X-37B After Landing
The Air Force’s X-37B–its secret robotic space plane that’s been orbiting the Earth on a mission shrouded in mystery for more than a year–landed safely in the wee hours Saturday morning at Vandenberg Air Force Base in California. Orbital Test Vehicle 2 (OTV-2) is the second X-37B test vehicle to successfully complete an orbital mission and autonomously return to Earth, following sister spacecraft OTV-1’s 225-day mission in 2010.
That original mission lasted 224 days, a figure that at the time was mind-blowing for a top secret robotic spaceplane. It led to wide speculation about what the X-37B’s are really capable of–the Air Force maintains that it is simply learning how to quickly recover and launch robotic spaceplanes, nothing more–as well as what their pickup-truck-sized cargo bays might be holding (the Air Force is silent on the latter point).
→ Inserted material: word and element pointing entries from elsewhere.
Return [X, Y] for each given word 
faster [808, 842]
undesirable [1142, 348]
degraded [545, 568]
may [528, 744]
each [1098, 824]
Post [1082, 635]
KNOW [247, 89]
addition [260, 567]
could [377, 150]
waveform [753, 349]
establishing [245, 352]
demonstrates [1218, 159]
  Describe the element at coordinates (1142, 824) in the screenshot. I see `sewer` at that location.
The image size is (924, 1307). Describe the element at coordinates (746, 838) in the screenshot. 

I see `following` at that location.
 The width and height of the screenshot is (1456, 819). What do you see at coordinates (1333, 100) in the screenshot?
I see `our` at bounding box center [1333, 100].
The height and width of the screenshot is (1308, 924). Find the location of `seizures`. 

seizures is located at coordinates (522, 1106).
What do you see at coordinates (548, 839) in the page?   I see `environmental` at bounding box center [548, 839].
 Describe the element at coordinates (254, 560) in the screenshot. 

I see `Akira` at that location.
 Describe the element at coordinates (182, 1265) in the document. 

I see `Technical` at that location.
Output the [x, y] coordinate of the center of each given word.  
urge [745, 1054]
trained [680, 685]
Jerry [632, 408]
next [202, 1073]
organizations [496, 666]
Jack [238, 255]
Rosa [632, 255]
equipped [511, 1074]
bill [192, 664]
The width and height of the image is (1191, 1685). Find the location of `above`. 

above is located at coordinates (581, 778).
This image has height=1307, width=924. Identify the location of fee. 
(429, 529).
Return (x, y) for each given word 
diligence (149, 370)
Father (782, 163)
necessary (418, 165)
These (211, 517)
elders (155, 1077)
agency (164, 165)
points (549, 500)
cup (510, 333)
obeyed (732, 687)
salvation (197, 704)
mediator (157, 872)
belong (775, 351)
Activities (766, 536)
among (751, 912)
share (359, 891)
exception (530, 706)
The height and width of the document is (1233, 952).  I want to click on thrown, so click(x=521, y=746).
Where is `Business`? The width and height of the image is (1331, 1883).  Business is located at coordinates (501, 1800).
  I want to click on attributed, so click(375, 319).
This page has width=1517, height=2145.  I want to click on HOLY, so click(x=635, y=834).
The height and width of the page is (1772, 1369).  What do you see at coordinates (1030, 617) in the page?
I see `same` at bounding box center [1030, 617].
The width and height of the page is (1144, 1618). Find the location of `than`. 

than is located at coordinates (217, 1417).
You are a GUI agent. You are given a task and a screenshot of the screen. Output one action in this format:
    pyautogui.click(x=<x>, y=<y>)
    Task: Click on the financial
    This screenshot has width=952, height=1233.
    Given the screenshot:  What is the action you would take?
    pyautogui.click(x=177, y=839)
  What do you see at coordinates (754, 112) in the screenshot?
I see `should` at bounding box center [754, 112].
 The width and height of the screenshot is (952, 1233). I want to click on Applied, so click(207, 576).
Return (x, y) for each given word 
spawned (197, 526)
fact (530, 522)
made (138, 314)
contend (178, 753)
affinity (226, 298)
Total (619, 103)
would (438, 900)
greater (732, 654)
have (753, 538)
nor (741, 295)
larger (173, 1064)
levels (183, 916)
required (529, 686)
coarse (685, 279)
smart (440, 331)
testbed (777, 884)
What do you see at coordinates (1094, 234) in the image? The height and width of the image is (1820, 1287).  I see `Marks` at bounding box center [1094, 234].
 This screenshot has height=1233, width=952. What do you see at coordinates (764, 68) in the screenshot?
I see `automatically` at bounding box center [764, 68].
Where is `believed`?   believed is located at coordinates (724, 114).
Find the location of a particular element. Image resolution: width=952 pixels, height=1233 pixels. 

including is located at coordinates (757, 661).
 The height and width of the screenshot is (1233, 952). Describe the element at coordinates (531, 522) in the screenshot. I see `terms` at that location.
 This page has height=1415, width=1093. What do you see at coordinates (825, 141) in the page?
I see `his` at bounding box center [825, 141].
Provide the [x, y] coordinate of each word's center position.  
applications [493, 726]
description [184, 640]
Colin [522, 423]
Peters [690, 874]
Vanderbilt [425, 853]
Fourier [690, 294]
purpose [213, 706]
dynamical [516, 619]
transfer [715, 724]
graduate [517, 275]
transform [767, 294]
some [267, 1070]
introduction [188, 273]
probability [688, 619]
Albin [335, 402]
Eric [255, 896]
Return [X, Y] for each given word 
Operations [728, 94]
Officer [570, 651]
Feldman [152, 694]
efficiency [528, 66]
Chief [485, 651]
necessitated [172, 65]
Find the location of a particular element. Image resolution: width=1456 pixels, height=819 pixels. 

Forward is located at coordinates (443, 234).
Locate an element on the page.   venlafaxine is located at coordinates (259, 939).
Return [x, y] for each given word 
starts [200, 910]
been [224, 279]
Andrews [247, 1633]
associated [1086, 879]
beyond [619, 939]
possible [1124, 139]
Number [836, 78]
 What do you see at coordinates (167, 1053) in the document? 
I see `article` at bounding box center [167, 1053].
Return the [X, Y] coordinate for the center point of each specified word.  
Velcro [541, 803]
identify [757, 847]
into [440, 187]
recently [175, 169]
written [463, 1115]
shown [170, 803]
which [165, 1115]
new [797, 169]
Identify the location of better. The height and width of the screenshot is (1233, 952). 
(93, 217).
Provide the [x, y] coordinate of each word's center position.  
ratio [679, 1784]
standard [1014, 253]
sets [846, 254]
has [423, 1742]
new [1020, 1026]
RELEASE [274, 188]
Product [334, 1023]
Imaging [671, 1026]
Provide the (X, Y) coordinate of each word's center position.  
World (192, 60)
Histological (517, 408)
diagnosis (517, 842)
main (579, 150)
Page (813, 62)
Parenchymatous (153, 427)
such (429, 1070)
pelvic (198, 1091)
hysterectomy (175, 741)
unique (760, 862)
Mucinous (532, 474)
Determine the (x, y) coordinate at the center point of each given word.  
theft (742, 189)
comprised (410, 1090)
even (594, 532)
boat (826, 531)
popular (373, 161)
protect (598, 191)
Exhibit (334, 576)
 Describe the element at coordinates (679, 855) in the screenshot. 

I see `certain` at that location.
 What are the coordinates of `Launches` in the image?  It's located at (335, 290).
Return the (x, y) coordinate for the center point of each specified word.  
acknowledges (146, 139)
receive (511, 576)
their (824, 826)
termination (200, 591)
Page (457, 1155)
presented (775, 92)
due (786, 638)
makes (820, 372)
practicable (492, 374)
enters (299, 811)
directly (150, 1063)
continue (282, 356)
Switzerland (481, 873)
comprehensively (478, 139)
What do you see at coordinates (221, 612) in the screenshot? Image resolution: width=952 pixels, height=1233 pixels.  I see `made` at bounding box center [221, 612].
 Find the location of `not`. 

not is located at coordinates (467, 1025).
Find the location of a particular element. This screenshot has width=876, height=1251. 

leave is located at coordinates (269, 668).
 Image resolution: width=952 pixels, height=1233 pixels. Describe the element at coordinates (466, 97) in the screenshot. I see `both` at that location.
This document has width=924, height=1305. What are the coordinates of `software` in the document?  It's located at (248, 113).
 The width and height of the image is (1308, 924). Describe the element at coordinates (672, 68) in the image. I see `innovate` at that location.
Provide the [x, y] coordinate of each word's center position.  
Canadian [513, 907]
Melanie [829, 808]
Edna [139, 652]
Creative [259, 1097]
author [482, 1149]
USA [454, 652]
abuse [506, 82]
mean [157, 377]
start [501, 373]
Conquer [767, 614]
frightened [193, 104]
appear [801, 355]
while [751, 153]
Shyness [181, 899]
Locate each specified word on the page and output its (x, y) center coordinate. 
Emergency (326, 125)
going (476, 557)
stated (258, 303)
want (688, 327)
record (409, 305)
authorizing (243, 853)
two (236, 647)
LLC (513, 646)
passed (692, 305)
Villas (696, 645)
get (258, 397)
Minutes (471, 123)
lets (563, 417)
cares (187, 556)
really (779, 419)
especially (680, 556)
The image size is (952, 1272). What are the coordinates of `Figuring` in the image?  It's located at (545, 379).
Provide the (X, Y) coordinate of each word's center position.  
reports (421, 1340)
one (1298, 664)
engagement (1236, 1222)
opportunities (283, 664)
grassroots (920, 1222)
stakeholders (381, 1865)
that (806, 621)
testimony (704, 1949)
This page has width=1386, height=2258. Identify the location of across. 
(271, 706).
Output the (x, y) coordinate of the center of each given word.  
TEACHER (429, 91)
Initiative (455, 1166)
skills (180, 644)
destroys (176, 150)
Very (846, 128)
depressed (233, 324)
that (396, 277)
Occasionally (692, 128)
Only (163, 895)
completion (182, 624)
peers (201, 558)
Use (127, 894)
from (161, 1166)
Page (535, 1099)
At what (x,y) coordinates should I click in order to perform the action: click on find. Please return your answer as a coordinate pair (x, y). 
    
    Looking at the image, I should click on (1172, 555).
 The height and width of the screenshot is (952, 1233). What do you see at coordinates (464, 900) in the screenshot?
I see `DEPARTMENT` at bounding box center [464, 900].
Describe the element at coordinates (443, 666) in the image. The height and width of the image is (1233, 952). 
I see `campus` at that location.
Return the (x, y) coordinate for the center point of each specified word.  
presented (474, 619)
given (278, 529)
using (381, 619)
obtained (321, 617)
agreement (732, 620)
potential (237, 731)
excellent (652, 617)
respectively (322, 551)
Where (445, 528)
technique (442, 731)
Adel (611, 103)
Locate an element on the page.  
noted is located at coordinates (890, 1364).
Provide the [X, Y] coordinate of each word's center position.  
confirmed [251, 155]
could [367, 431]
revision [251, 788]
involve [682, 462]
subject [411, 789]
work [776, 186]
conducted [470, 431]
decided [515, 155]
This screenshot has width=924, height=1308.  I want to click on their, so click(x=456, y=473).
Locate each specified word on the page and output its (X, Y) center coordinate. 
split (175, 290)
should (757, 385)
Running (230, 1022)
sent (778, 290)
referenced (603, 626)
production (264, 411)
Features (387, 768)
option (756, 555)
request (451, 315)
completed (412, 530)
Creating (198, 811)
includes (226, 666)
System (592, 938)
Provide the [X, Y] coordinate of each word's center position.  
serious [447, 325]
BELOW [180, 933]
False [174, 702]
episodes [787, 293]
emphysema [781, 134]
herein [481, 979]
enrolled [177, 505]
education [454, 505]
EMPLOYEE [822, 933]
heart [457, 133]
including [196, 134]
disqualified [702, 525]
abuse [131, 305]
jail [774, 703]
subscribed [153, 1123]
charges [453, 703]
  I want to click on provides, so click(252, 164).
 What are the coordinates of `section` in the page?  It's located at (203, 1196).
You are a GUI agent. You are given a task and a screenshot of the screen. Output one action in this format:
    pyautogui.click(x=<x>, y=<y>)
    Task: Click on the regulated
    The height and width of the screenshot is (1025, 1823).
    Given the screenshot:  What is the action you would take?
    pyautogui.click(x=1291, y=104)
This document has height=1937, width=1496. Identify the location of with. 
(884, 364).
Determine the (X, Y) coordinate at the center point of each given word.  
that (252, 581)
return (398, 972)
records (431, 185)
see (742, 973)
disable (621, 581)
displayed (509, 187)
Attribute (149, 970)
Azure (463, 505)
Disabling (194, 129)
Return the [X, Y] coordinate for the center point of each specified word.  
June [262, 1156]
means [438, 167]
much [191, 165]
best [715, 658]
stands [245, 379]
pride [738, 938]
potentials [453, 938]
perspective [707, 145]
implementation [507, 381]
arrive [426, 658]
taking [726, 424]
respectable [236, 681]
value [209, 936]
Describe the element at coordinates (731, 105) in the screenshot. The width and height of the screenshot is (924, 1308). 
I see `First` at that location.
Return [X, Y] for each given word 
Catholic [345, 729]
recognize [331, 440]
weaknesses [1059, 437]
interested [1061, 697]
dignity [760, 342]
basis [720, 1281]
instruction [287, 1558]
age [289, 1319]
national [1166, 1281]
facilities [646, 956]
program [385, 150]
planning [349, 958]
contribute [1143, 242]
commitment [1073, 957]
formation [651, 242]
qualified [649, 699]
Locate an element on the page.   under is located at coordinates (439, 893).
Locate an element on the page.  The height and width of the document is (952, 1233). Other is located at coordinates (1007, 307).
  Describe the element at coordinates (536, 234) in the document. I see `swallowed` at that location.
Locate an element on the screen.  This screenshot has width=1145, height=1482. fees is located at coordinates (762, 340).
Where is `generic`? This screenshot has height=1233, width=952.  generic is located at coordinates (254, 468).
Regardless, OTV-2 just blew OTV-1 and even its own design parameters clean out of the water. The most recent OTV mission lasted for 469 days on orbit, more than twice the length of OTV-1’s inaugural mission and surpassing its own 270-day mission profile by 199 days. So the 29-foot mini-shuttles are showing some serious promise, we’re just not sure what for.
If anything, this most recent mission is proof that the Air Force is getting somewhere with its stated goal for the orbiters. With OTV-2 on the ground, OTV-1 is already being prepped for another mission slated to launch later this year. The Air Force likely won’t be any more forthcoming about the payload or objectives of that mission either, but rumor has it that Boeing Phantom Works–maker of the X-37B–is exploring the possibility of building a larger version tentatively titled the X-37C that would be nearly twice as large and could carry up to six astronauts.